:: EXTRACTED ENTRIES

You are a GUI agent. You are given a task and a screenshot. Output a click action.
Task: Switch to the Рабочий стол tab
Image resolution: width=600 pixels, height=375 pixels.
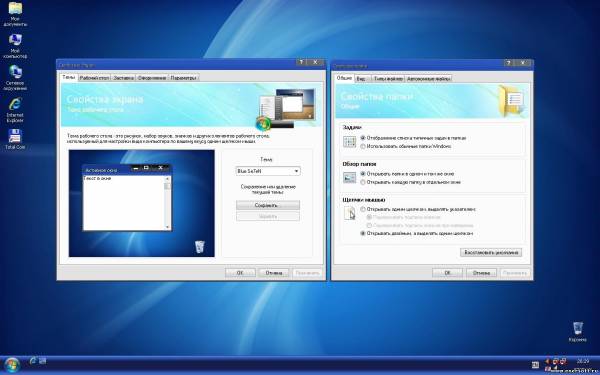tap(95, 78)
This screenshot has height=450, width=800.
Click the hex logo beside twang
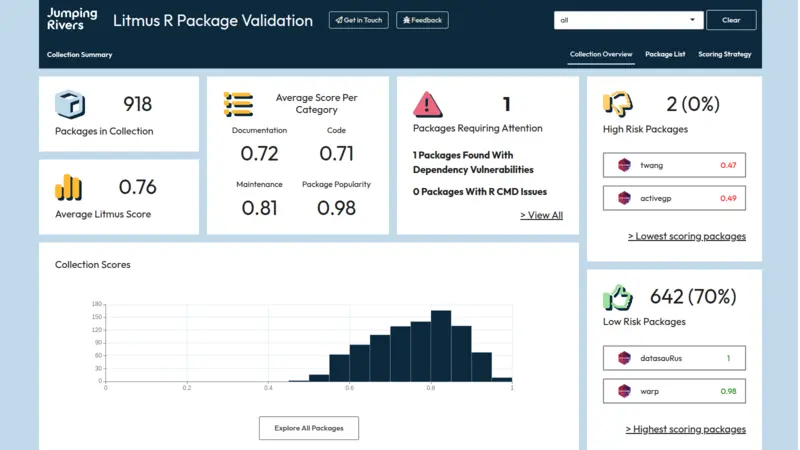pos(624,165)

::::
:: EXTRACTED ENTRIES

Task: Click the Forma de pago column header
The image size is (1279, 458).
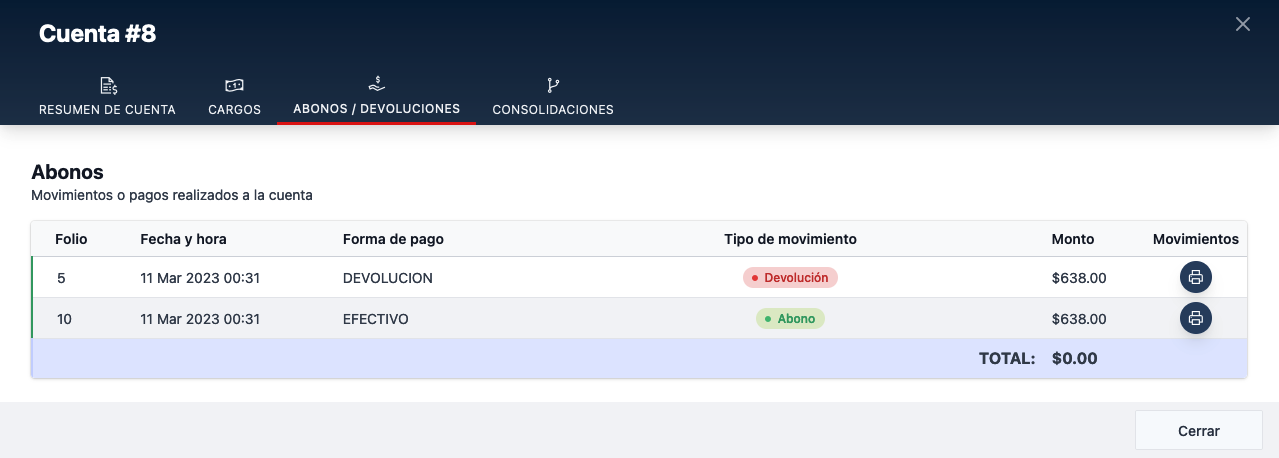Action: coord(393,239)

::::

→ **TASK**
Give the count of lines in the data above that hold the string "screenshot", with no additional words.

→ **RESULT FOR THIS TASK**
2